The lines to be extracted begin at the line containing "Given: Toggle the Output Mute button" and end at the last line of the data below; copy them exactly and leave out the pictures.

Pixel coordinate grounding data
=-=-=-=-=

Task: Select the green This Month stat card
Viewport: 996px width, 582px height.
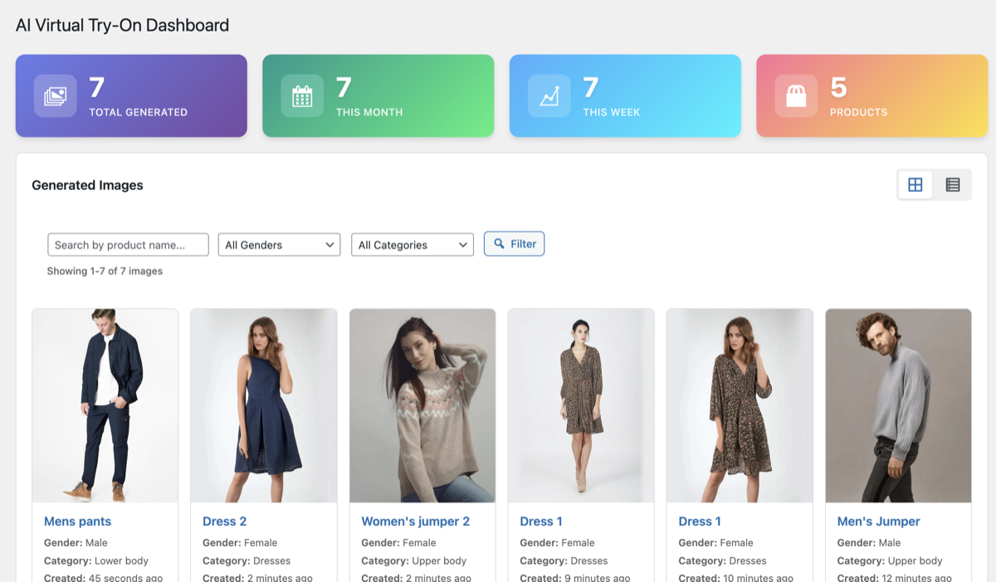Action: [x=378, y=95]
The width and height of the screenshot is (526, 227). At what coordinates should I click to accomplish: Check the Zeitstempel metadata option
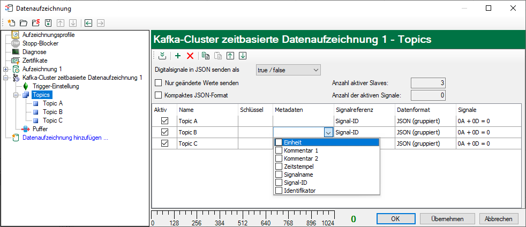pos(279,167)
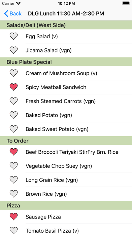Toggle heart for Brown Rice
The width and height of the screenshot is (132, 234).
click(x=13, y=194)
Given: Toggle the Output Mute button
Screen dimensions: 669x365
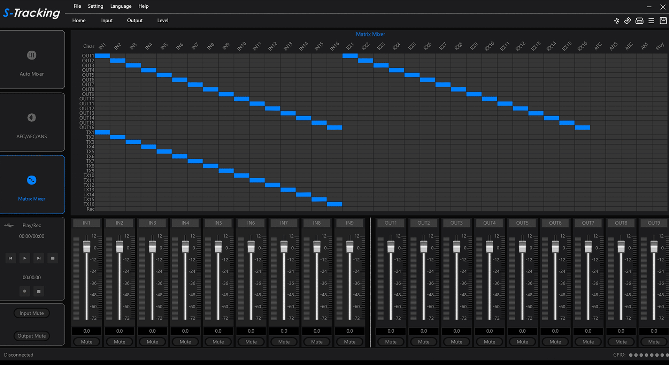Looking at the screenshot, I should click(32, 336).
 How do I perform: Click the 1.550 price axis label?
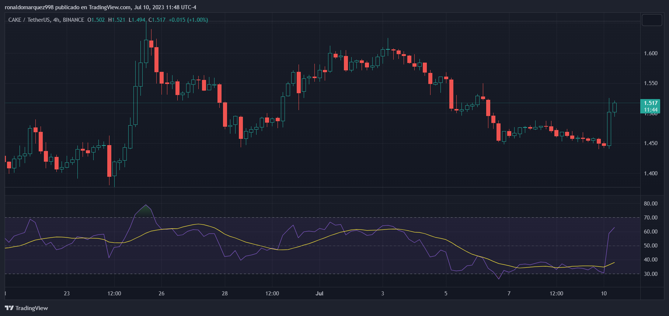651,83
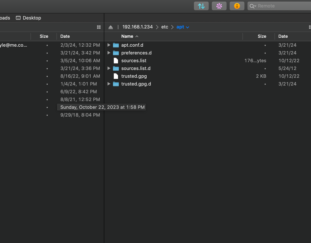Click the grid view icon in left pane
311x243 pixels.
click(x=99, y=27)
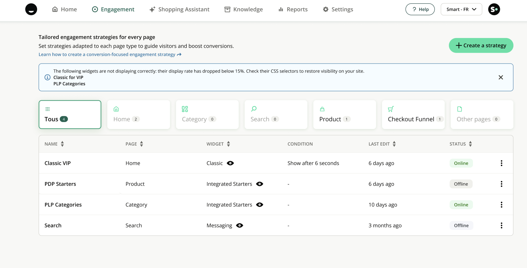
Task: Open the user avatar profile icon
Action: click(x=494, y=9)
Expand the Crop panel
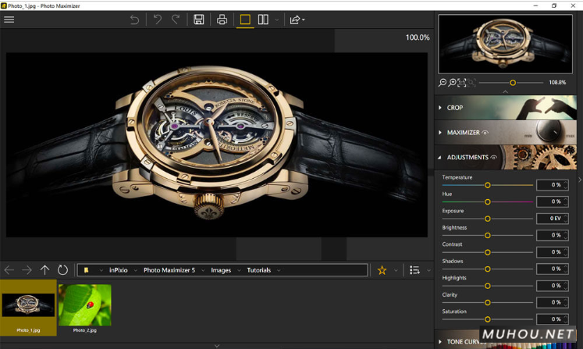583x349 pixels. [454, 108]
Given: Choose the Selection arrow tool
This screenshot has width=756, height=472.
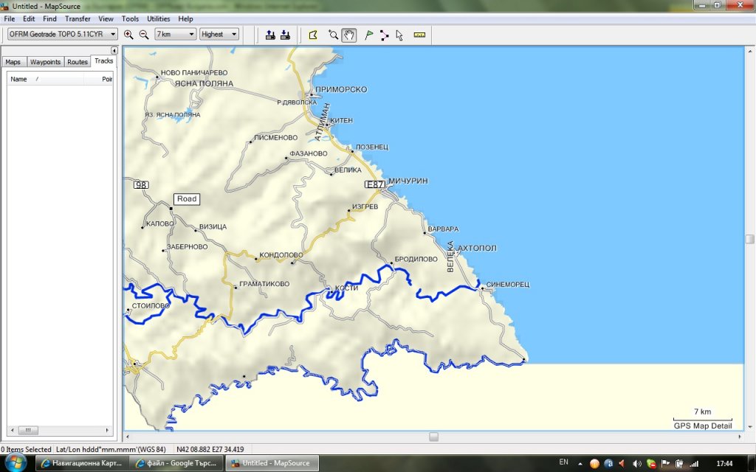Looking at the screenshot, I should coord(399,35).
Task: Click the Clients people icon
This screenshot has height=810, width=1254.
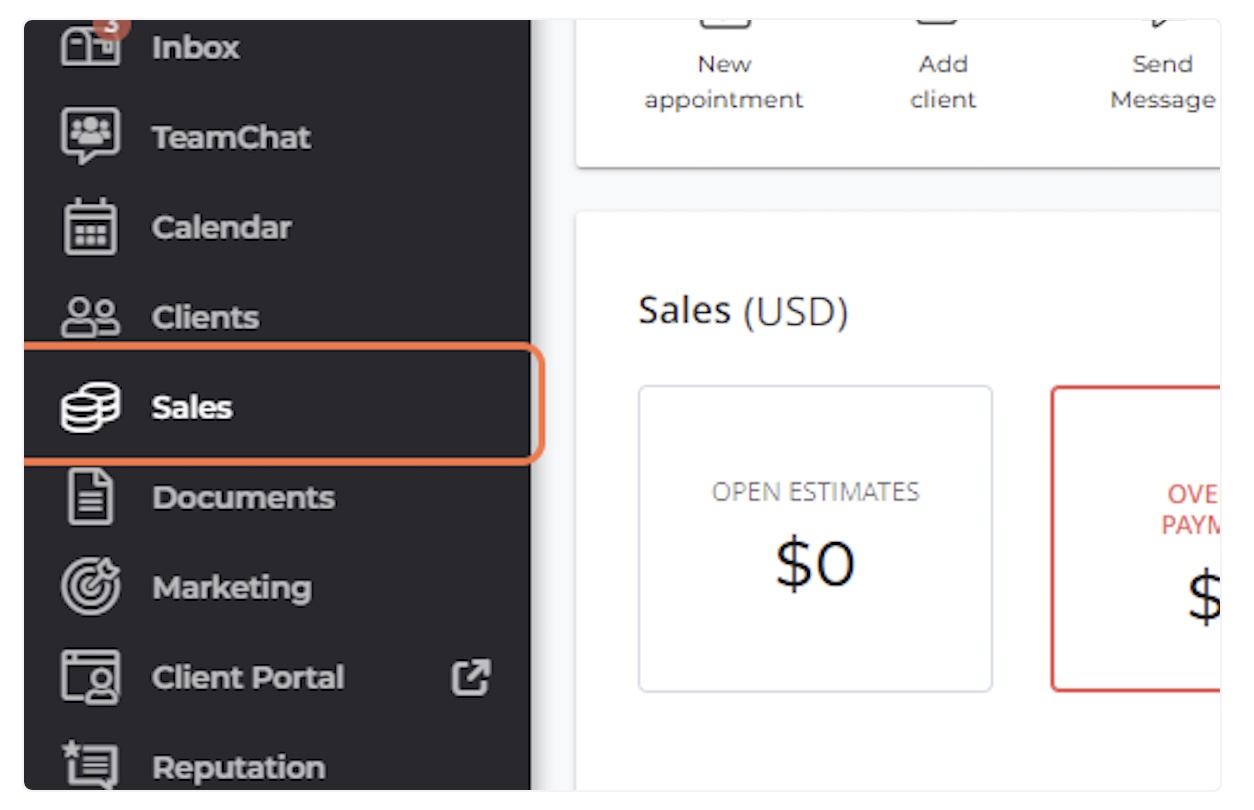Action: tap(90, 317)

=-=-=-=-=

### YOUR SOLUTION
Given: Toggle the Output Mute button
Screen dimensions: 669x365
Looking at the screenshot, I should click(32, 336).
 How do I perform: Click the 1.550 price axis label?
651,83
Click the grid view icon in left pane
311x243 pixels.
click(x=99, y=27)
Task: Open the user avatar profile icon
Action: click(x=494, y=9)
Expand the Crop panel
583x349 pixels. [454, 108]
Given: Choose the Selection arrow tool
This screenshot has width=756, height=472.
Looking at the screenshot, I should coord(399,35).
Task: Click the Clients people icon
This screenshot has height=810, width=1254.
Action: tap(90, 317)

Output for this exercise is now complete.